The court held that the maxim applied on the facts. Given its application, the onus was on the partners to prove the triple lock mechanism had not been followed. They could not do so and the various amendments had therefore been properly effected.
The maxim also applied in relation to amendments made in 1991 and 2009 under the revised procedure that replaced the triple lock. Although the available evidence demonstrating compliance with the revised procedure was “manifestly incomplete”, certain evidence of compliance was available and the amendment was confirmed by subsequent practice adopted by the Fund's managers. In such a situation, “the policy considerations that underlie the maxim are just as applicable in our opinion as in a case where a formal deed is available”.

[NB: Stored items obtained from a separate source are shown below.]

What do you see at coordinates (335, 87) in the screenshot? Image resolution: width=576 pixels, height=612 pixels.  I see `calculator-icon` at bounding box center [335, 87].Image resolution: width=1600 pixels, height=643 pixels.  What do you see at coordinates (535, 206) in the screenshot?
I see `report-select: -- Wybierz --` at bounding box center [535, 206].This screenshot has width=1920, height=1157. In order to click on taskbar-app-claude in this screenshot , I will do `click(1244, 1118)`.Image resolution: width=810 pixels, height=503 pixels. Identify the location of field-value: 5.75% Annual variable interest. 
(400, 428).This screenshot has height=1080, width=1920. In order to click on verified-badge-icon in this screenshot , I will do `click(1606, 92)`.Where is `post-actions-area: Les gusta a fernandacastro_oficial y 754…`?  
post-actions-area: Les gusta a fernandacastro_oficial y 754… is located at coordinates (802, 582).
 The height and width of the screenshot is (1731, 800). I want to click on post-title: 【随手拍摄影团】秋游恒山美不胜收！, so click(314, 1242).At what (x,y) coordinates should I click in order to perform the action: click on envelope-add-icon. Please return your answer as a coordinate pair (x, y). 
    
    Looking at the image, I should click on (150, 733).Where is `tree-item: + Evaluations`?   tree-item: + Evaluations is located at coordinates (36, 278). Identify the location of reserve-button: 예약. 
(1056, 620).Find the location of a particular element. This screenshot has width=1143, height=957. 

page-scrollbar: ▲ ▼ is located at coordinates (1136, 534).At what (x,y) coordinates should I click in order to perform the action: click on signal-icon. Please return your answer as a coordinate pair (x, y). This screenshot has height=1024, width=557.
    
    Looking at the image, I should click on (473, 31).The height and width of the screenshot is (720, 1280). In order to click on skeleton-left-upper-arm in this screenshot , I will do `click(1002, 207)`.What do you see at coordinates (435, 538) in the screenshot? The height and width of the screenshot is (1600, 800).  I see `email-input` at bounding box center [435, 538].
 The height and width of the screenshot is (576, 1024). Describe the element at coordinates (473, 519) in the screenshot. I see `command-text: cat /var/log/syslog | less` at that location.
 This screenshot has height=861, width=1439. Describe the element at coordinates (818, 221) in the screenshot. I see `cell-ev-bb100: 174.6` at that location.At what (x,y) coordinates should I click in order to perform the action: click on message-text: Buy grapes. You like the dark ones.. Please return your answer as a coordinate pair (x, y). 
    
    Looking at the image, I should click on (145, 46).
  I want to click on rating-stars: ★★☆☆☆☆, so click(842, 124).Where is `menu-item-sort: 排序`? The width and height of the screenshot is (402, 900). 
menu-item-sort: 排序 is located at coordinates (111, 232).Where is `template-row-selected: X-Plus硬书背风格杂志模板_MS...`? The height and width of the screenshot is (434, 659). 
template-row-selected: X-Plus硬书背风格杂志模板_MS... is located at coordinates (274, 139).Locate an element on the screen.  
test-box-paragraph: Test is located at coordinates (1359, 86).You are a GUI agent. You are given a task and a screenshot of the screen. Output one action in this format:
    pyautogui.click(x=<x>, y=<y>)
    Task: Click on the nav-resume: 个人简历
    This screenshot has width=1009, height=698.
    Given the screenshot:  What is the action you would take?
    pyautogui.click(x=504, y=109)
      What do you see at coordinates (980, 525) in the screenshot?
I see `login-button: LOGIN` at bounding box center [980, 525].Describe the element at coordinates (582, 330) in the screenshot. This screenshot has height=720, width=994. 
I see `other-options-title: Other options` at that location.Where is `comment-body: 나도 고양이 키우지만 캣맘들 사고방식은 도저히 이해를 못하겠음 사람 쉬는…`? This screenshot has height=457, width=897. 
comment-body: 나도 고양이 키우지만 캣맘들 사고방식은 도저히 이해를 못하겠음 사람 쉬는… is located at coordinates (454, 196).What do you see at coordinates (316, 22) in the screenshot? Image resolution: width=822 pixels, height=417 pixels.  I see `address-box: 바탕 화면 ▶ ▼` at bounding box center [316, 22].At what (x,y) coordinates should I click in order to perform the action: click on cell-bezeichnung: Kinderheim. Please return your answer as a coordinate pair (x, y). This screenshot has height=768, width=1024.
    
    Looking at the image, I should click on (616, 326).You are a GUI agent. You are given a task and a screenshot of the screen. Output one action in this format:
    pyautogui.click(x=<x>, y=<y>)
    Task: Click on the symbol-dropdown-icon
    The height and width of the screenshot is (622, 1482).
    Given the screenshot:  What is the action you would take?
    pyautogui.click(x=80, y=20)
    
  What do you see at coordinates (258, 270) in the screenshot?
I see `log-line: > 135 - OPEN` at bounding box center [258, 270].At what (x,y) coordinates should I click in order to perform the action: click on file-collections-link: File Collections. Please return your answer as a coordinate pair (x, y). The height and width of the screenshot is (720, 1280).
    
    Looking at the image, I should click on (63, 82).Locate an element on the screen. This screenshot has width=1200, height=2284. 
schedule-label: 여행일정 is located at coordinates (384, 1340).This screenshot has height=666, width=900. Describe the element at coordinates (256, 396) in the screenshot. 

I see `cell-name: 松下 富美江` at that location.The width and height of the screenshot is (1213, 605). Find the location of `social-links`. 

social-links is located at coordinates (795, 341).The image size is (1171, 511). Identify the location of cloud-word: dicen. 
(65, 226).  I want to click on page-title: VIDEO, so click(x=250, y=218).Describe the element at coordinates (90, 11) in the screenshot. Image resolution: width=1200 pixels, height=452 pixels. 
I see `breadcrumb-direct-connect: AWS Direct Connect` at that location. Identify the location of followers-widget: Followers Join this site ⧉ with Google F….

The court reiterated that it was not for the trustees to establish that amendments to the Fund's governing deed had been properly effected: instead, those who challenged the regularity of past procedures were obliged to prove that proper procedures had not been followed. Without this rule “the sensible administration of pension funds, and indeed other long-term contracts and trusts, would be rendered unacceptably difficult”.
Comment
The approach adopted by the court in this case acknowledges the practical point that pension funds must be allowed to operate free from concerns that historic actions may be challenged, in some cases many years after the event. However, the decision raises questions about how the court should attempt to balance these concerns against the requirement for legal certainty implicit in the obligation to follow proper procedures.
Although the rules relating to the execution of deeds differ in Scots law from those applying in England and Wales, it will be interesting to see whether this decision is taken into account in the forthcoming appeal against the 2014 High Court decision in Briggs and others v Gleeds which could be heard on 11 or 12 July 2016.
In Gleeds on which we reported in our May 2014 update the High Court held that deeds dating back over 20 years relating to the Gleeds Retirement Benefits Scheme (the Scheme) had been invalidly executed and that the changes would not stand. Several purported amendments, including such changes as a post-Barber equalisation of benefits exercise, trustee and principal employer appointments, the adoption of a new trust deed and rules, introduction of a new defined contribution section, an increase in member contributions and a closure of the defined benefits section to future accrual were held to be ineffective.
The judgment was a blow for the Scheme’s employers, with serious consequences in terms of increased funding costs. While some employees who thought they had joined the Scheme had not actually done so, others who thought their benefits had been reduced stood to receive windfall payments. As the judge said, “Unfortunate consequences are, I am afraid, unsurprising when so many documents have not been validly executed.”